Sunny Malayalam Movie Review
Malayalam movie Sunny is a striking but abrupt time travel to quarantine days of 2020
The movie opens with an NRI Malayalee, Sunny, coming back to Kochi and checking into a high-end hotel for his quarantine as per the protocol. Sunny isn’t a very pleasant man, which makes us wonder what might be his story, why did he come back? Maybe he was trying to run away from some disturbing memories.
The movie focuses on the loneliness and helplessness a person in quarantine experiences. Sunny longs for some human contact. He wants to sit with people and talk to them. But that’s not an option for him, provided the circumstance. Sunny is already burdened with personal and professional issues and these fourteen days of long quarantine period doesn’t lighten his situation in any way.
Slowly the reasons why he absconded from Dubai come into the picture. His wife is expecting but they are on the verge of divorce. He is debt-ridden after his childhood friend, who was also his business partner, deceives him. Sunny has lost hope in life.
In his quarantine period, the only phone calls he receives are from his college friend, whose number is saved as Kozhi (voice given by Aju Varghese), his lawyer (voice given by Vijay Babu), his wife (Srrida Sivadas), the hotel receptionist, the cop (voice given by Vijay Raghavan) who is assigned to check on his health status, and the counselor (voice given by Innocent) who helps Sunny get through his alcohol addiction. These characters only make their appearances with their sounds, yet their presence and contribution to Sunny’s life are palpable.
Then there’s another guest in the same hotel who stays on the upper floor. She is the only communication Sunny has in the real world. He never sees her entirely, just in bits and pieces, but she makes things a little better for Sunny.
There are some brilliant scenes in the movie that reflect on what quarantine feels like for a human being. A desperate and lonely Sunny trapping an ant with glass acts as a metaphor for his present situation.
The scene where Sunny tries calling the number which was once owned by his father is truly touching and is one of my favorite scenes.

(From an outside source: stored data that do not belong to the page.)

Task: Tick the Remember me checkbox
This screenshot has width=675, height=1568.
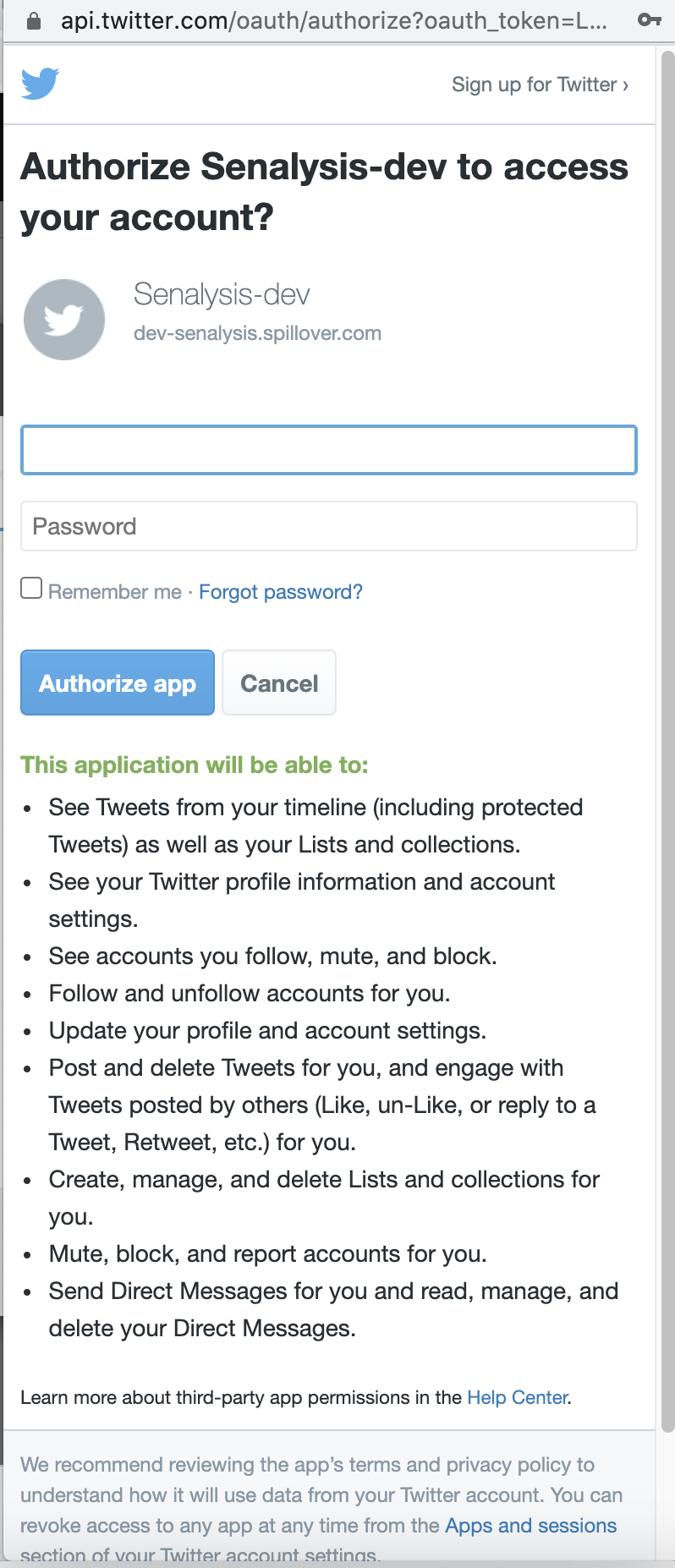Action: tap(31, 589)
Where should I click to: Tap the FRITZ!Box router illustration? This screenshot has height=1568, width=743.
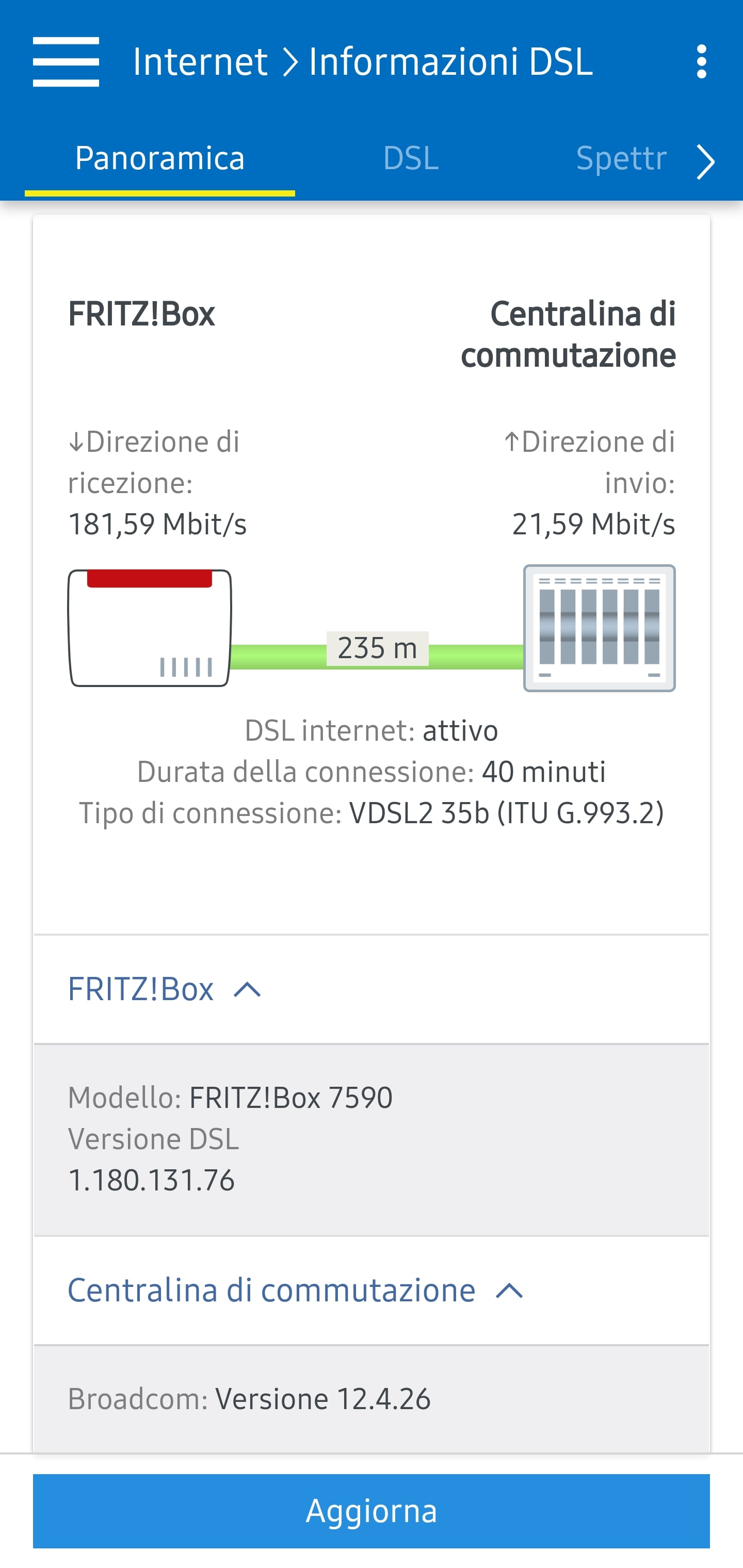[x=149, y=628]
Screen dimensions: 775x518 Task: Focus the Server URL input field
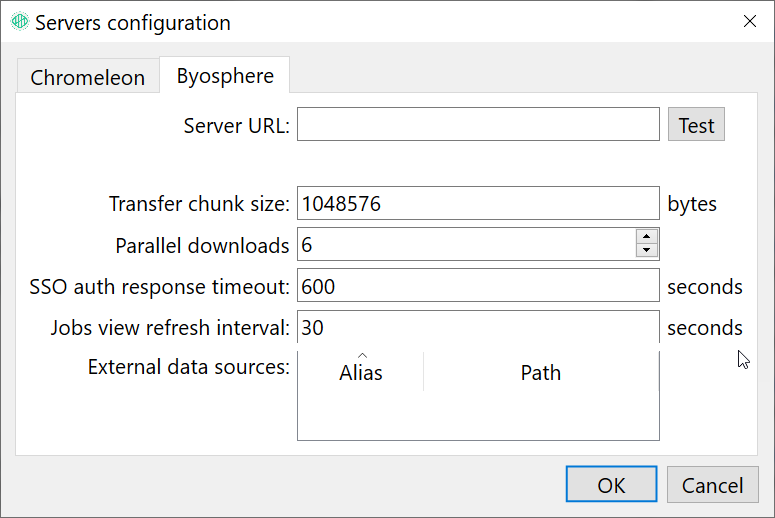(478, 124)
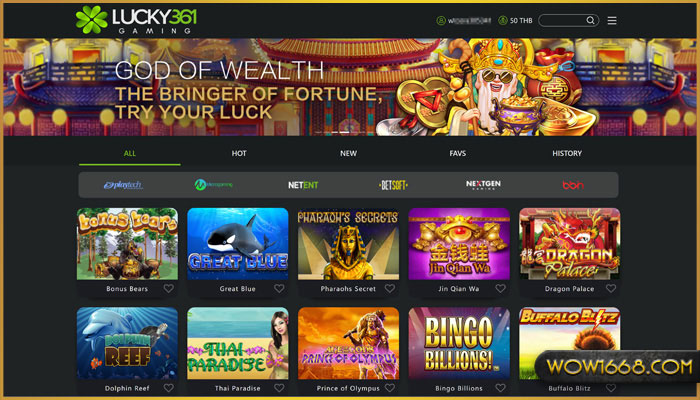The width and height of the screenshot is (700, 400).
Task: Filter games by Betsoft logo
Action: (x=393, y=185)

The plant given to Sunny by Dr. Eerali, (Sunny’s counselor) reminds us of how beautiful little things, that we ward off as insignificant, can make so much difference in a person.
The way the entire movie has been shot is excellent. The frames beautifully capture Sunny’s desperation. The music elevates the entire mood of the film. Jayasurya’s performance, as always, is sincere and spectacular.

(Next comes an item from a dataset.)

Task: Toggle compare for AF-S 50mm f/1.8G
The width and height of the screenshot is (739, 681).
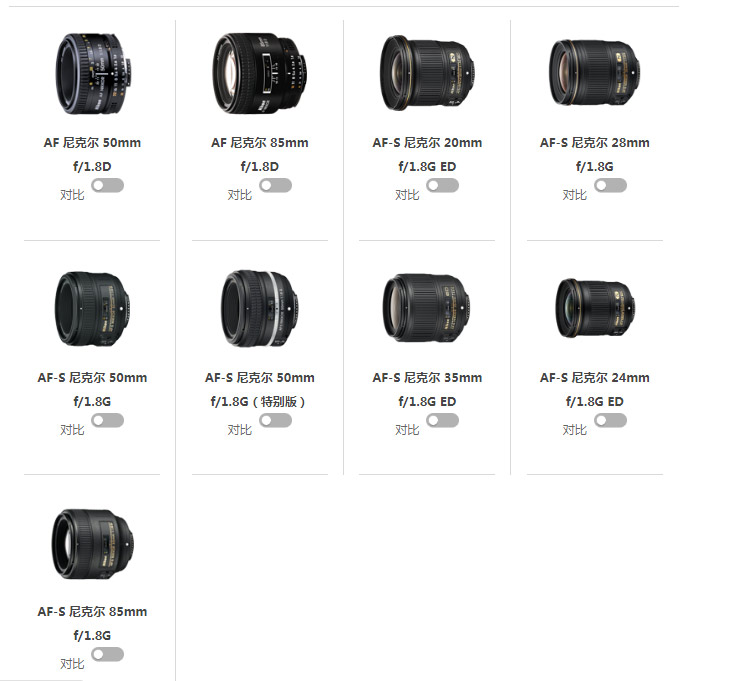Action: click(107, 420)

The movie is good when broken down into segments, however as a whole, it is a little abrupt. Though watchable, the Malayalam movie Sunny is not a perfect one. Several questions are left unanswered in the film. The movie could have turned out much better if the script had a little more grip and strength.
The movie could have shed more light on the mental health aspects of the character as well instead of just slightly touching upon them.
Read: Saji from Kumbalangi Nights and the focus on mental health
But I loved how the movie as a whole made me feel. The film, in its best possible way, takes us back to 2020, the year when we were forced to confine within four walls and craved human contact.